More documentaries could soon be coming from NewsNation Films, including one on former President Clinton.

Cain, a prominent supporter of former President Trump, said although the project focuses on one of the country’s most famed GOP presidents, the documentary can appeal to Republicans and Democrats alike.

“I think, even back then, you could see sort of the bipartisanship that really took place. People weren’t vilifying each other.”

“Reagan wanted to work across the aisle,” Cain said. The film, he added, can show that “we’ve been through tough times before. There’s ways to handle it in a bipartisan way that we can all come together, as opposed to this crazy division that we’ve got going on now.”

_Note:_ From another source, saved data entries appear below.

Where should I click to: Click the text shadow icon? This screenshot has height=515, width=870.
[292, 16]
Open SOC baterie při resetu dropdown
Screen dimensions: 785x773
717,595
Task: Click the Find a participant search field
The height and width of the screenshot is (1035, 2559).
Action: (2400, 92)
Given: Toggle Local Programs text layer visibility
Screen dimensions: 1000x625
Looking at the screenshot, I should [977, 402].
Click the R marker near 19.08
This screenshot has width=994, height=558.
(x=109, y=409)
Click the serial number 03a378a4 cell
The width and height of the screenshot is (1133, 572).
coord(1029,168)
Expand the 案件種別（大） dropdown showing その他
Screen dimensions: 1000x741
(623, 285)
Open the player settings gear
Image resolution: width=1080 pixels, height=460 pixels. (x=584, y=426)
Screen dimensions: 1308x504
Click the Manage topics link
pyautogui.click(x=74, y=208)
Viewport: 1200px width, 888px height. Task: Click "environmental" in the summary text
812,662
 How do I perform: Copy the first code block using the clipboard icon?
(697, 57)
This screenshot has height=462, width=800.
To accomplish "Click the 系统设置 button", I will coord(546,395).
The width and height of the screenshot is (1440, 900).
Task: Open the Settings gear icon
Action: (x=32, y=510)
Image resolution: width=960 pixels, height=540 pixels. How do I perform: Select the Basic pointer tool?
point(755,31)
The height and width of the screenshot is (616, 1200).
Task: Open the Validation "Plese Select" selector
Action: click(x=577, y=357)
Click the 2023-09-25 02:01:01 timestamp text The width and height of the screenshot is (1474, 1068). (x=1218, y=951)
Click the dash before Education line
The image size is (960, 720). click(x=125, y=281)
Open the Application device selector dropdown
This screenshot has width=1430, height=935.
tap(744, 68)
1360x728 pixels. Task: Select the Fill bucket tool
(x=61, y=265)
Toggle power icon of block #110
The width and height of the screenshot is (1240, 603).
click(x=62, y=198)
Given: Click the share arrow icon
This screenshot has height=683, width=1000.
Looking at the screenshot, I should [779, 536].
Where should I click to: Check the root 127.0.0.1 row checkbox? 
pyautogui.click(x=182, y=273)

Will, a critic of Trump, called Reagan a “tough act for people to follow,” saying “no one who’s come since has put Reagan in the shade, to put it very politely.”

“The interesting thing is, I think the country misses Reagan, and a rising faction within the Republican ranks… tend to disparage Reagan,” Will, 83, said.

“The only people disparaging Reagan now are self-styled conservatives who refer to their opponents as ‘zombie Reaganites,’ who believe in markets more than government allocating wealth and opportunity, and who believe that limited government, limited in its goals and in its competence. So the critics of Ronald Reagan today are on the right,” the longtime Washington Post columnist said.

“We need his cheerfulness, we need his amiability,” Will said of Reagan. “Now more than ever.”

“Reagan: Portrait of a Presidency” premieres Saturday at 9 p.m. ET on NewsNation.